Cautiously, because I’m very squeamish, I rounded the corner to find two birds. One, sitting on the ground with its eyes closed, was obviously the one who’d hit the window. Nearby stood another bird of the same species (I can usually tell that much), looking as concerned as a bird can. Spying me, it began the chirp and limp technique to draw me away from its fallen mate. I used to spend a lot of time outdoors, so this wasn’t entirely new to me, but as I was close enough to touch either bird, I began to consider animal intelligence again.  Nesting birds will use this ruse to draw enemies away from their mates and young, and it may cost them their own lives. In this case, an artificial scenario (a cabin with very clean windows) had intervened in nature. Nature, In turn, kicked in to save the fallen one.  How did the healthy bird know to do that? It wasn’t protecting a nesting mate, but it had transferred the appropriate behavior to a novel situation.  Instinct, it seems to me, is the ultimate fudge factor. There was some thinking going on here. Not only was thinking evident, but specifically a kind of thinking more advanced than some human thought (yes, I’m thinking of you, one percenters). The Sermon on the Mount mentions God’s concern over one sparrow falling to the ground. That concern is evident in the show of nature.
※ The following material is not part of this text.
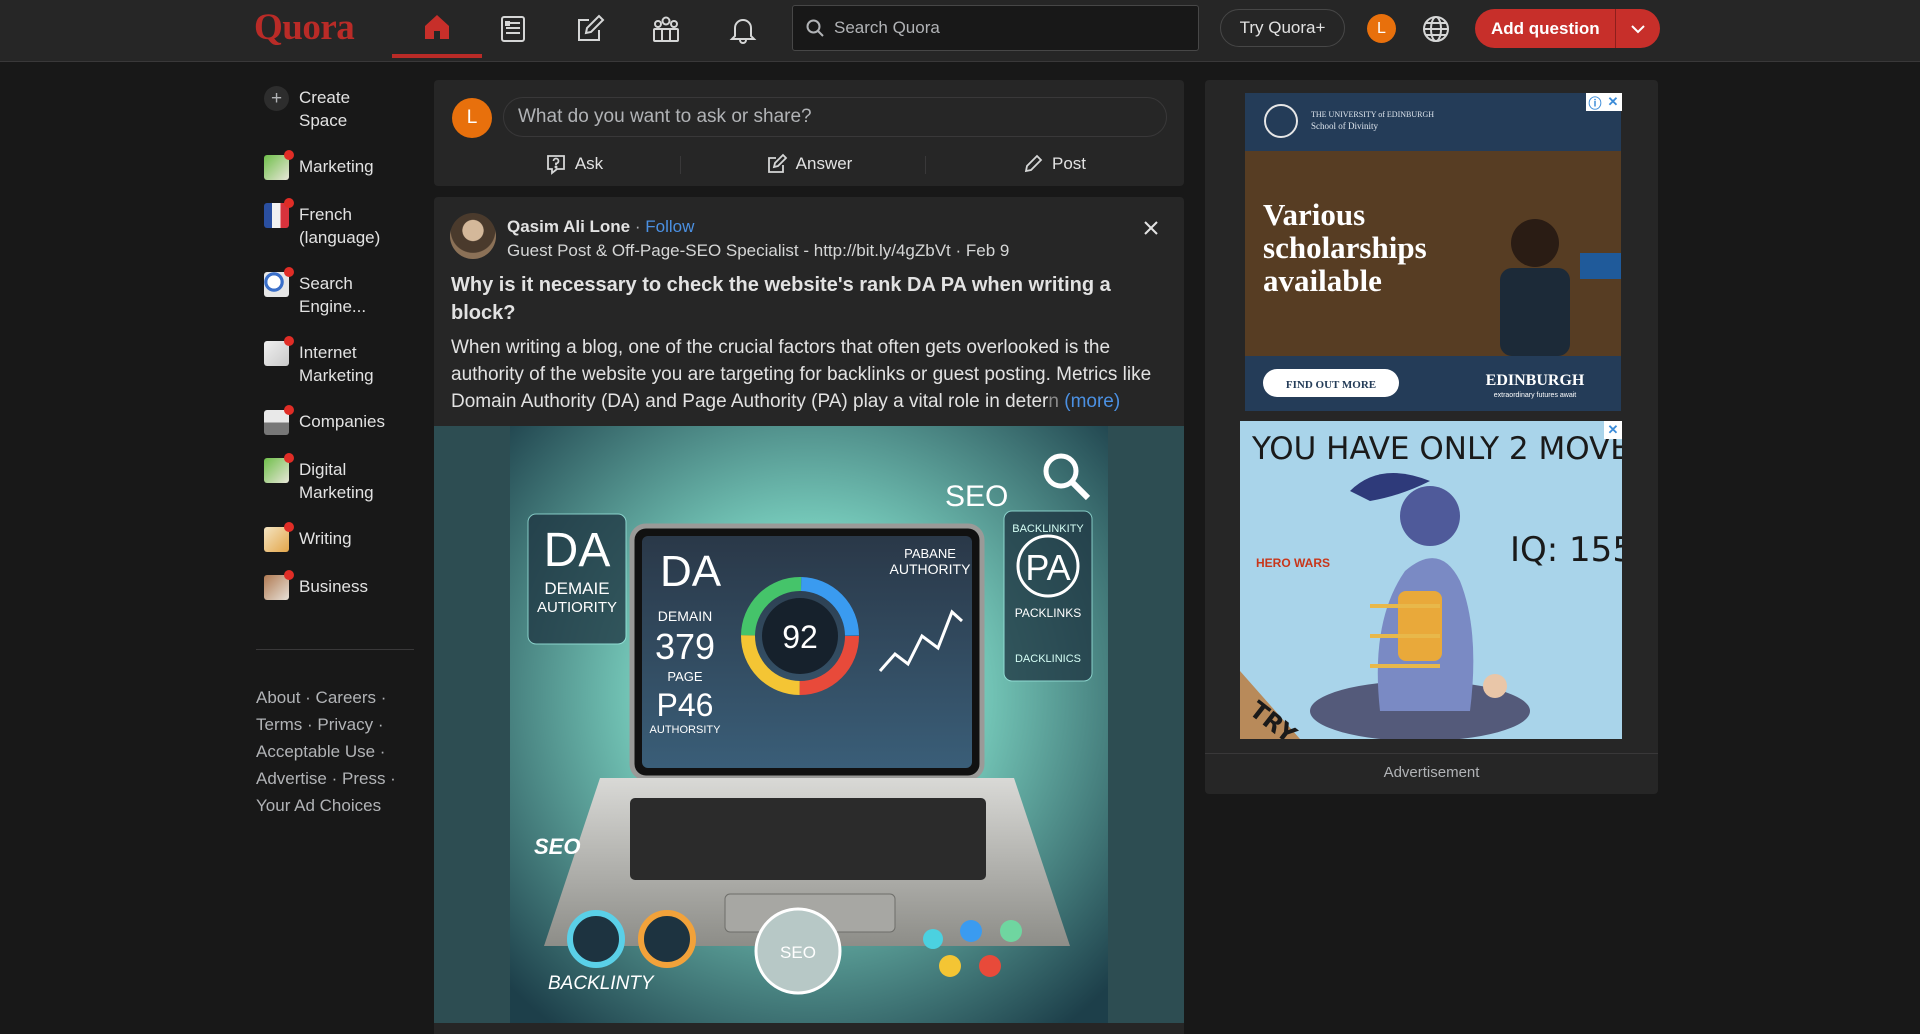 The height and width of the screenshot is (1034, 1920). I want to click on search-icon, so click(815, 28).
Nearing midnight, my plane circled New York City, with its fortresses of wealth. Sparkling like its own galaxy in the night, it seemed a world unto itself.  Just that morning I’d awoken, as it were, far from the madding crowd, but where the fate of one little bird had brought out the willing sacrifice of a friend. Not for the first time in this week away from civilization, I was forced to wonder why, if capitalism is so great, so many people are eager to get away from it. Up in the north woods, getaway cabin building is booming. People want to make enough money to get away from making enough money. I stepped back outside to check on the little bird again.  It cocked its head at me, curiously. Its mate was standing by. If only its lesson could be learned, my day’s destination might have seemed just a little more like paradise.


Call It Civilization

Being in nature inspires a Psalm-like awe. Civilized to the point of spending virtually all my time indoors, spending all day in the lake or among the trees, it is easy to understand how religions began. Our consciousness tells us that we’re somehow special, but nature has a way of giving the lie to that conceit. Out here in grizzly bear habitat, I’m not the top predator (vegetarians seldom are). Not a swimmer, I’m bound to either boat or dry land in order to survive. Out here I’m just a part of nature.
  
Mountains, as the sites of tremendous geological forces, bring rare resources to the surface. The entrepreneur sees this as an opportunity while the mystic sees it as a chance to worship. Miners have long excavated for metals and gems. Loggers have trucked away timber for everything from houses to match sticks.  The outflow of the lake is dammed to create energy and keeps the water level steady. Standing on a mountain trail dwarfed by mammoth cedars, tripping over rocks, feeling the chill of the cold water straight from last winter’s melt, I am no monarch here. I am but a creature among other creatures.

  
Some feel threatened by such belittlement. I lay on my back and watch the stars begin to twinkle to life and I know the truth is on the side of nature. Out in the wilderness civilization feels like the real predator. The years I’ve spent away from this place have somehow depleted my soul. I’ve been mined and lumberjacked and dammed by a society that sees only money where the mystic feels nature. Yes, religion is found here in the dying gasp of freedom about to be conformed to the uncomfortable clothes and unforgiving pavement of something I’m told is better than this. The sky above me, I know, stretches out to eternity. The “reality” to which I’m about to return reaches only as far as the bank.  Nature is the true civilization.